The problem: Give again, word for word, each line below starting at the one that contains "Obchodní podmínky (775, 1894)" and ending at the one that contains "Reklamační řád (767, 1905)".

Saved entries
#####

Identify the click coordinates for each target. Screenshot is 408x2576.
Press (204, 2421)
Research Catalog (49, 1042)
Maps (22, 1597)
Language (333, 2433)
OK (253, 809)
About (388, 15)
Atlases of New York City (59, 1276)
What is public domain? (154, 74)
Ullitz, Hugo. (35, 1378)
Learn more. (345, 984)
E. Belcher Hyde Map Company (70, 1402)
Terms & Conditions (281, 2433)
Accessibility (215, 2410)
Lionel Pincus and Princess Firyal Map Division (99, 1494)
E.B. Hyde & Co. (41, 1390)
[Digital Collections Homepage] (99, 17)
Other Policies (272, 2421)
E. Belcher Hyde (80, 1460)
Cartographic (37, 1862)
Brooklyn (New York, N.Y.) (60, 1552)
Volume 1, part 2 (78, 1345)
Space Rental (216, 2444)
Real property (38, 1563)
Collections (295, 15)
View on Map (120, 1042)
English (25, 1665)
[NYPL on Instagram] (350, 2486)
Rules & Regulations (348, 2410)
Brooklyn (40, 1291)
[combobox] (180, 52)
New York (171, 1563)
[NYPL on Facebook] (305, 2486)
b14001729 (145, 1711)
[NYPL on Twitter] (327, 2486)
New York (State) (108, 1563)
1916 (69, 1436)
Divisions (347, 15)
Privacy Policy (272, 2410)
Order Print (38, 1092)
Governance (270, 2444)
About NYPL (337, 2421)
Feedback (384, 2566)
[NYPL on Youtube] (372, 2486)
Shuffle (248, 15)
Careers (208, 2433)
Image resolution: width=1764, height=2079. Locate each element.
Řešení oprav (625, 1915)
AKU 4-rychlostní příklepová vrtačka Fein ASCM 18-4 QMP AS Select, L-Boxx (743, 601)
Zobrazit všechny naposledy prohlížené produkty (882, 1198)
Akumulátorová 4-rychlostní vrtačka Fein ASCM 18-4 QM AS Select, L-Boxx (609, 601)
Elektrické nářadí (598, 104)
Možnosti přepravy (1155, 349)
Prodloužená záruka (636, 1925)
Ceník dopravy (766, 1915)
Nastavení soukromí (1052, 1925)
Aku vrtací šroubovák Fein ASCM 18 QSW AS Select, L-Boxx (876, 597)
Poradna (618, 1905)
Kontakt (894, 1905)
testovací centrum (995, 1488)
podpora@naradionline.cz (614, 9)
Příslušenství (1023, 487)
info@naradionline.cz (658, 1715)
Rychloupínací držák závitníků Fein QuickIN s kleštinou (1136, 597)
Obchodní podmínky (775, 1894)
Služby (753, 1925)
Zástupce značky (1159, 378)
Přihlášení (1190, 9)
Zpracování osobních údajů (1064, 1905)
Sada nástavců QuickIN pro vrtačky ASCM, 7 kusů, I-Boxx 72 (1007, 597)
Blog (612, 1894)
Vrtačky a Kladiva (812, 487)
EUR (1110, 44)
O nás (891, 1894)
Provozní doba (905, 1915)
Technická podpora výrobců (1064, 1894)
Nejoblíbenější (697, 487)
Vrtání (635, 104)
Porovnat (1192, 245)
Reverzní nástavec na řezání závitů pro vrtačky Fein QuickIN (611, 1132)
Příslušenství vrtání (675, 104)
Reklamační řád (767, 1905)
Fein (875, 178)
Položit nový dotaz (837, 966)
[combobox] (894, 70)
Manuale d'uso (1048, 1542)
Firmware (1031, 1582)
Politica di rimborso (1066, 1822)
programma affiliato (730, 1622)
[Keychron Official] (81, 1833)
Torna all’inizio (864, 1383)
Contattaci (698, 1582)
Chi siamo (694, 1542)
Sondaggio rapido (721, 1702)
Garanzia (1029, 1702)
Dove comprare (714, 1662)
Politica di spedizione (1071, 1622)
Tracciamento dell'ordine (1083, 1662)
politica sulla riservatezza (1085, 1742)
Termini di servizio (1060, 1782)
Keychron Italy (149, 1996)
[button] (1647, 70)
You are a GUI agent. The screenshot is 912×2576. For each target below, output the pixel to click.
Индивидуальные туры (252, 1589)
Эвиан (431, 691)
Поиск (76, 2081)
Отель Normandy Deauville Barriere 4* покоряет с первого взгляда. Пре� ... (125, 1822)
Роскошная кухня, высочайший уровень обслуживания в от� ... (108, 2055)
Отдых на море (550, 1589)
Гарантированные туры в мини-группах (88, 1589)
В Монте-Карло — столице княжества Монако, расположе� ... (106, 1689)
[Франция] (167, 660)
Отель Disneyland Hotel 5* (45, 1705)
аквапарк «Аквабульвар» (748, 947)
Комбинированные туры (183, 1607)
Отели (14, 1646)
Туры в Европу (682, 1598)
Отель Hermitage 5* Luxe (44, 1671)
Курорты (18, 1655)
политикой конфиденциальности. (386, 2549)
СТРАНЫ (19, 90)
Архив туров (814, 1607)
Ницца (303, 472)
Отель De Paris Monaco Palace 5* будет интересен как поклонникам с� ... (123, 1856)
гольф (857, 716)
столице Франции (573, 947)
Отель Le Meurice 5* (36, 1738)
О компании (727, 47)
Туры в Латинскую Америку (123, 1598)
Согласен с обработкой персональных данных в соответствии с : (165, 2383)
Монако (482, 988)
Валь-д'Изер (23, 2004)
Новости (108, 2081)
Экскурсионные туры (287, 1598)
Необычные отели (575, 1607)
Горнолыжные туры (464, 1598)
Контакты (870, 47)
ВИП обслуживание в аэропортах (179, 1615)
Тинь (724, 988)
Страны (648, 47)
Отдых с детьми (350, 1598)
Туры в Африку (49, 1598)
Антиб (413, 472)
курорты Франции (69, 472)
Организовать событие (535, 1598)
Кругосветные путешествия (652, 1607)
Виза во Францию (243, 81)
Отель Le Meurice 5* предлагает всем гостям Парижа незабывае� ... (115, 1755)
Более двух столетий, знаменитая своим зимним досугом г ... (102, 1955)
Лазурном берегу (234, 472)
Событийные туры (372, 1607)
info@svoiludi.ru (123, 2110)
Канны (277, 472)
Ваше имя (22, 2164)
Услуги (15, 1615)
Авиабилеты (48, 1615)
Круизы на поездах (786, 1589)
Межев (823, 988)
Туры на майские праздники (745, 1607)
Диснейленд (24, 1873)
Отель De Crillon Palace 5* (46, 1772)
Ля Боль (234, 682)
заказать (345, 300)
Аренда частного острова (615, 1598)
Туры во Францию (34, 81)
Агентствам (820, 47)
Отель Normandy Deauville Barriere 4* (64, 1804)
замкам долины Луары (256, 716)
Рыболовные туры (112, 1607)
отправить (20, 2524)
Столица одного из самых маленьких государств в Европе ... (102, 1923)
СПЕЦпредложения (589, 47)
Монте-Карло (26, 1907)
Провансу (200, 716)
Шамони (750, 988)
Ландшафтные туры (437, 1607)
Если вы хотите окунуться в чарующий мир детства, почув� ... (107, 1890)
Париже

#####

Solution:
Obchodní podmínky (775, 1894)
Služby (753, 1925)
Zástupce značky (1159, 378)
Přihlášení (1190, 9)
Zpracování osobních údajů (1064, 1905)
Sada nástavců QuickIN pro vrtačky ASCM, 7 kusů, I-Boxx 72 (1007, 597)
Blog (612, 1894)
Vrtačky a Kladiva (812, 487)
EUR (1110, 44)
O nás (891, 1894)
Provozní doba (905, 1915)
Technická podpora výrobců (1064, 1894)
Nejoblíbenější (697, 487)
Vrtání (635, 104)
Porovnat (1192, 245)
Reverzní nástavec na řezání závitů pro vrtačky Fein QuickIN (611, 1132)
Příslušenství vrtání (675, 104)
Reklamační řád (767, 1905)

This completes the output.